Today the road in front of my hotel was blocked for traffic and a sense of a festival was in the air.  I first started noticing the occasional transvestite strolling along the beach, and increasing number of same-sex couples. “Eh, is this the non-organized version of a Gay Parade?”, I disappointingly noted to my date. (Yes, today I had a blind date with a girl! I found her on ASmallWorld, and she also just moved to Rio, so we just arranged to hang out and explore the city). Later on, when I was in my hotel room, trying to concentrate on something,  I kept being distracted by very loud music outside. I walked out to the street and encountered what I would call a carnival version of the gay parade. It was incredible!! Moving trucks with stages on top of them, blasting Lady Gaga and such. Thousands and thousands of people dancing on the streets. Those were people of all ages, backgrounds and orientations. Many people in crazy costumes everywhere.

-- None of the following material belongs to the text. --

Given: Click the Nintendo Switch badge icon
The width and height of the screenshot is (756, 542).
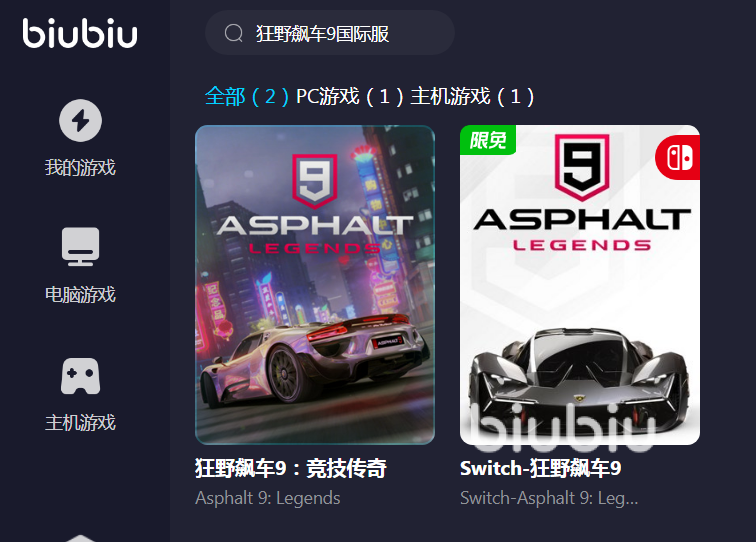Looking at the screenshot, I should [678, 158].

After a while, I was confused who was a man and who was a woman and what did gender or sexual preference mean, which, I guess, is one of the points that parade was making – it doesn’t matter since we are people regardless.

This was by far the best gay parade I had the pleasure to attend. To many more! By the way, gay marriages are legal in Brazil (I think as of recently). Not bad for a catholic country!

Walking from Copacabana to Ipanema with my new friend, we discovered the Aproador Beach, next to post 7. A quiet and relaxing piece of the beach, with such contrast to overcrowded and commercial Copacabana beach.  No more tourists and crazy amounts of vendors. There were some cute hippies with their guitars, playing music for themselves and enjoying the nice summer night. People were walking their dogs and the prices of coconut water(which is sold everywhere on the beach) were reflecting the increase in the quality of atmosphere. Perhaps this price of coconut water should serve as an indicator of the cost of living (like the Big Mac Index).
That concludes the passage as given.